*** INPUT DATA ***

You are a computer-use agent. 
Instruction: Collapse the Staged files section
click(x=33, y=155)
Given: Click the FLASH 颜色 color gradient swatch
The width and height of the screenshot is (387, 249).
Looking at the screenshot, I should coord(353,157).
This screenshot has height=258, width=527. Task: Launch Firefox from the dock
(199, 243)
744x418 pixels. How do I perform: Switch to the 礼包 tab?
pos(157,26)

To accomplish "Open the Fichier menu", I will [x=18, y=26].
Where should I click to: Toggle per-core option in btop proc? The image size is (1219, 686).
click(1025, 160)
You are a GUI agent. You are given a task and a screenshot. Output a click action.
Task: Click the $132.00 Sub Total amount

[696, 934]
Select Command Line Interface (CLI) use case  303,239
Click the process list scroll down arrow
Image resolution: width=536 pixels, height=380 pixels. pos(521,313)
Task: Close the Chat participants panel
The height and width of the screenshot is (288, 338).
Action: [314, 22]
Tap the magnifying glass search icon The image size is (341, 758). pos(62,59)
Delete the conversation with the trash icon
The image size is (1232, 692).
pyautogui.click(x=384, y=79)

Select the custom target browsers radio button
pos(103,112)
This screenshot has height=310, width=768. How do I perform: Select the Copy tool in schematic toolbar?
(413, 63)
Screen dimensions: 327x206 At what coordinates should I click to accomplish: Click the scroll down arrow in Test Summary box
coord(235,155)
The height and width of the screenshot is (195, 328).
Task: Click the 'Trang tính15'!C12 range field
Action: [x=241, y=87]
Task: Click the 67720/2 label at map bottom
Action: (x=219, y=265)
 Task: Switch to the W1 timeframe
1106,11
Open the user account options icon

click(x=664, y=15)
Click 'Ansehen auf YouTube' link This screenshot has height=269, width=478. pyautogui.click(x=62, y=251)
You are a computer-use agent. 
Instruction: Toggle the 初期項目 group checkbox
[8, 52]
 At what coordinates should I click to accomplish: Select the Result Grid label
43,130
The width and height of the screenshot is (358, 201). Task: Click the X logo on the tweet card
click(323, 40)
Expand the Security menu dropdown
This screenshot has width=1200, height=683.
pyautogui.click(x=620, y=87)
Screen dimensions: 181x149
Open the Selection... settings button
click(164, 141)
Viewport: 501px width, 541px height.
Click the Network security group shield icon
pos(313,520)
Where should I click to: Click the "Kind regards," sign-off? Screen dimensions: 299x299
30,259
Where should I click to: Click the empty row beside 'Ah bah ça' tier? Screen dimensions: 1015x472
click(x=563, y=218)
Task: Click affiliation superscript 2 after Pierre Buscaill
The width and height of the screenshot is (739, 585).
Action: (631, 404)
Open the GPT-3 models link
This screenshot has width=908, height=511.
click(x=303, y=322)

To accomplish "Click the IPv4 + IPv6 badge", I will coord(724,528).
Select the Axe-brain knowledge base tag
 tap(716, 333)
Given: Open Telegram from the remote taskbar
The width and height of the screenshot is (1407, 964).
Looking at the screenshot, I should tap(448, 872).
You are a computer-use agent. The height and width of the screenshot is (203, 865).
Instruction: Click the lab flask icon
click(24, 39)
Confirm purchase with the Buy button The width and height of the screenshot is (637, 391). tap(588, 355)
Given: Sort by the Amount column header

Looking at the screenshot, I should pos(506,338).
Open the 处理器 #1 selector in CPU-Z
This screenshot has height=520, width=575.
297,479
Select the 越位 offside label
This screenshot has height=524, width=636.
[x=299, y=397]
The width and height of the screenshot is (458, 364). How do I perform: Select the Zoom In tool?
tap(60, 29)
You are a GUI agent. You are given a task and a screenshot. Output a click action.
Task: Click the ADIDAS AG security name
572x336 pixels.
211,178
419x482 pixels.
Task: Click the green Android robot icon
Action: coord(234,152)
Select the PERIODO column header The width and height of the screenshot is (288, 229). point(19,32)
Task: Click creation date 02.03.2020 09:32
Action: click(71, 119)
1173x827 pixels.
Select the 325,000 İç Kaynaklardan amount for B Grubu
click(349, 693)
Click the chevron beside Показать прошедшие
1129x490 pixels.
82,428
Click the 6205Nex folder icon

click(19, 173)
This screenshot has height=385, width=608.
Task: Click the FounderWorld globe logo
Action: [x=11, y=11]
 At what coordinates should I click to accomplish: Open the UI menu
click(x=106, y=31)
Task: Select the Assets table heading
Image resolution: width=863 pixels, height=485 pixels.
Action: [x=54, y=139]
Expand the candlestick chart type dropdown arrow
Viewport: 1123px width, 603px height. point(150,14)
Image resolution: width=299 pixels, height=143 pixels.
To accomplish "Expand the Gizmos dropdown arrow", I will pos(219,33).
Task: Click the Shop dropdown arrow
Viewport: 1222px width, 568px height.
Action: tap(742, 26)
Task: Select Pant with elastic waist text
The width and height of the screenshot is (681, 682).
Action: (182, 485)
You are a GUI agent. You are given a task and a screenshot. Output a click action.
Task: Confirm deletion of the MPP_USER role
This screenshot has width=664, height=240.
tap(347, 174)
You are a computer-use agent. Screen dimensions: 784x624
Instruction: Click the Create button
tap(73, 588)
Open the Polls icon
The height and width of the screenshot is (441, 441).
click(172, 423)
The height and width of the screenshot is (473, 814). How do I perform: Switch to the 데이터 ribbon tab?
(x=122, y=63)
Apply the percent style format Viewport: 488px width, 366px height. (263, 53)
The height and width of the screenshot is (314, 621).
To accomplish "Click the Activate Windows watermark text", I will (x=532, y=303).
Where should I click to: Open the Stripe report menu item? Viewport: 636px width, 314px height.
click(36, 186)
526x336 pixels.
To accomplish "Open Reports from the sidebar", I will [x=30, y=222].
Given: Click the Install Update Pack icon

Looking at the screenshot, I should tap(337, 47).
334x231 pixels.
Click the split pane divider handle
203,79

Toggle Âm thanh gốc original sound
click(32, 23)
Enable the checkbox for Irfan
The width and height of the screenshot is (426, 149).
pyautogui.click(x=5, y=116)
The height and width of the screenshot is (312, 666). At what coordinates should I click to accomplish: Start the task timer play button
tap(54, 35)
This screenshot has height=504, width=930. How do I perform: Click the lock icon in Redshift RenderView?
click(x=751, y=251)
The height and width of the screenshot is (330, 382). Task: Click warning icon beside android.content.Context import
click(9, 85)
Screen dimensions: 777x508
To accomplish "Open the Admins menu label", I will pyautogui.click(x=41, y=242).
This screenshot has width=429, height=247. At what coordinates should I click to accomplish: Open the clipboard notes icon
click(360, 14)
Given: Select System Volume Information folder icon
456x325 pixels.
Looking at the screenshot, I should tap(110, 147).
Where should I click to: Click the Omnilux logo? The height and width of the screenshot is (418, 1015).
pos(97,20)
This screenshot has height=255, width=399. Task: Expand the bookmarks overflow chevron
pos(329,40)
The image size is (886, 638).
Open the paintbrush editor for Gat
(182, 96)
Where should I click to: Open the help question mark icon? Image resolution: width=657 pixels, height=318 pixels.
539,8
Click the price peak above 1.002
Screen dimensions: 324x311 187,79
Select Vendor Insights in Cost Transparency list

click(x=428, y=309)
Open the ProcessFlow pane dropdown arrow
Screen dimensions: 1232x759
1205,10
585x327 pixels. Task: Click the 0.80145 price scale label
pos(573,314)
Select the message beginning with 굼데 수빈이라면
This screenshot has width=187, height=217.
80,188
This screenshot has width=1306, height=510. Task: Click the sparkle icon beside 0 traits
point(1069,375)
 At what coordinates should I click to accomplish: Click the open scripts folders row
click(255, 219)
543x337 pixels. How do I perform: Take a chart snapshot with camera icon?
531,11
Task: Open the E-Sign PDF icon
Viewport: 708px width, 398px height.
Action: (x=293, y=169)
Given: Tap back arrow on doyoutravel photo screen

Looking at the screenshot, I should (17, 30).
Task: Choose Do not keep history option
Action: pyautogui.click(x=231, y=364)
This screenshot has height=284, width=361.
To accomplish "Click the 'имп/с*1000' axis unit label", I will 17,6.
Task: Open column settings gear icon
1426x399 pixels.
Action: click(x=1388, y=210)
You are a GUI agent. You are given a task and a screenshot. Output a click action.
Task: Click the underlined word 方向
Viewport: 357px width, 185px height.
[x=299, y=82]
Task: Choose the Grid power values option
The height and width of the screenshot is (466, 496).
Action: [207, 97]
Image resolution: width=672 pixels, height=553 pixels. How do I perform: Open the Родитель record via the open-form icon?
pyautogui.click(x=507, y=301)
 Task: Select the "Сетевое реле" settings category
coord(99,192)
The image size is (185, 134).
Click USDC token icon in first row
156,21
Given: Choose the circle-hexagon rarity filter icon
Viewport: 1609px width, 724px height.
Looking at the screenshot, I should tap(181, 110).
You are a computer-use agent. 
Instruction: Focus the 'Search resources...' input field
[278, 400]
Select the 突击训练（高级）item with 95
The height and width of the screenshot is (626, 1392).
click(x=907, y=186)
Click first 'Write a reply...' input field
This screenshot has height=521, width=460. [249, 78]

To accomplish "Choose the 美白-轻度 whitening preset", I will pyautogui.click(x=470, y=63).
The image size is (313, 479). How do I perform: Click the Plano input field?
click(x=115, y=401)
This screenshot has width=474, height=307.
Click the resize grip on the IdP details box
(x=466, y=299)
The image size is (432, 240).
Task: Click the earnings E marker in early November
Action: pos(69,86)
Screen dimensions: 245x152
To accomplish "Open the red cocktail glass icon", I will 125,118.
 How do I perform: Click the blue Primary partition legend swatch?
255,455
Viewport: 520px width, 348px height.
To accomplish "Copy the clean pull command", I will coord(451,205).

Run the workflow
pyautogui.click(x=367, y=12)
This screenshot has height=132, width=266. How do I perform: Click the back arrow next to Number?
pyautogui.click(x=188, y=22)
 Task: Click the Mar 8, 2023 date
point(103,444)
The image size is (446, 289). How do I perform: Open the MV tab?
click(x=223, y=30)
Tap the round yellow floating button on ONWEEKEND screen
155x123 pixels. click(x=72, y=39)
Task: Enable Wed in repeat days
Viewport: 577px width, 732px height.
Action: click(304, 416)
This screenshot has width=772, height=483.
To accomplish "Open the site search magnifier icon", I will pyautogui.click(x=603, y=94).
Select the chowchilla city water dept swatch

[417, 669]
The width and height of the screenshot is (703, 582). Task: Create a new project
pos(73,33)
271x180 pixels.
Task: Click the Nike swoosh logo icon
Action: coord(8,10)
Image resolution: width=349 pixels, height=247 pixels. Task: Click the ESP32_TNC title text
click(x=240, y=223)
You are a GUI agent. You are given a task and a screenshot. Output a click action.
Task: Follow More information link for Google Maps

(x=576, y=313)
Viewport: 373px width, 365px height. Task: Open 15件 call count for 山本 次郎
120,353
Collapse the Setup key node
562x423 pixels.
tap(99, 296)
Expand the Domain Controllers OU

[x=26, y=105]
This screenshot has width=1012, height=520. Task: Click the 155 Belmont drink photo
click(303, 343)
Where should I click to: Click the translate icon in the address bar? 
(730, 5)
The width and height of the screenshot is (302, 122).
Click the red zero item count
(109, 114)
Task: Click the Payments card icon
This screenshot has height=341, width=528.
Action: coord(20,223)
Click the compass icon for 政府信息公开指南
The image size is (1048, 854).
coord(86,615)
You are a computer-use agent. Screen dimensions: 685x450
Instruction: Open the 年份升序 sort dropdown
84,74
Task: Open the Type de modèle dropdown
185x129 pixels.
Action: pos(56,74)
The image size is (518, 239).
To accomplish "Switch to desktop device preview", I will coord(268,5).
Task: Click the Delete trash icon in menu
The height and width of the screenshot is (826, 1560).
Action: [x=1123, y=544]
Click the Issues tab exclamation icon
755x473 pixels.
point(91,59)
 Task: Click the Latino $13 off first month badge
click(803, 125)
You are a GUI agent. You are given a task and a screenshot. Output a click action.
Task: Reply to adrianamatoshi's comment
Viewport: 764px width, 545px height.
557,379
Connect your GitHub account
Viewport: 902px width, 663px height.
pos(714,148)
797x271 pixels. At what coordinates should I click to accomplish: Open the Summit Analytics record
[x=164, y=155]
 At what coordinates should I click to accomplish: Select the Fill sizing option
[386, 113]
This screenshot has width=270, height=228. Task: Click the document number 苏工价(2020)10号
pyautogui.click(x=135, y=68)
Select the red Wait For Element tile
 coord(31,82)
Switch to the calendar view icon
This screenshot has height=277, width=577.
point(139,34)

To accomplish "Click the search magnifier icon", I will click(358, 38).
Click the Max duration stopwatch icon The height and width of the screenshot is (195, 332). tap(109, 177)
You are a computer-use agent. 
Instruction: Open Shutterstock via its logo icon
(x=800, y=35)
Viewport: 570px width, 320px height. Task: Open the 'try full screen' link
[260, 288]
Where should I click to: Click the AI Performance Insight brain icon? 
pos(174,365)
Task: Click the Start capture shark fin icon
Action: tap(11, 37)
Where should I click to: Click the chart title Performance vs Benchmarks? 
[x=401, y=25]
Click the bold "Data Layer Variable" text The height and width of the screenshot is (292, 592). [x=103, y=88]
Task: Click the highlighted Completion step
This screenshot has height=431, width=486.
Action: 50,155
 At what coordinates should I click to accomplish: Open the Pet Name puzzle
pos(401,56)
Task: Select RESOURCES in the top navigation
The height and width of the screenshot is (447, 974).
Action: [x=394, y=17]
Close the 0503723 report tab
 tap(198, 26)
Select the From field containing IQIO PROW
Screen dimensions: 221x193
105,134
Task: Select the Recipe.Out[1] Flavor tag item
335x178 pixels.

*** End of INPUT DATA ***

- INSTRUCTIONS FOR THE TASK -
After locating the line with "At what coordinates should I click to accomplish: Click the open" above, return that line and every later line through the one with "Task: Choose the Grid power values option", word for word and with nothing else.

- SOLUTION FOR THIS EXERCISE -
 At what coordinates should I click to accomplish: Click the open scripts folders row
click(255, 219)
543x337 pixels. How do I perform: Take a chart snapshot with camera icon?
531,11
Task: Open the E-Sign PDF icon
Viewport: 708px width, 398px height.
Action: (x=293, y=169)
Given: Tap back arrow on doyoutravel photo screen

Looking at the screenshot, I should (17, 30).
Task: Choose Do not keep history option
Action: pyautogui.click(x=231, y=364)
This screenshot has height=284, width=361.
To accomplish "Click the 'имп/с*1000' axis unit label", I will 17,6.
Task: Open column settings gear icon
1426x399 pixels.
Action: click(x=1388, y=210)
You are a GUI agent. You are given a task and a screenshot. Output a click action.
Task: Click the underlined word 方向
Viewport: 357px width, 185px height.
[x=299, y=82]
Task: Choose the Grid power values option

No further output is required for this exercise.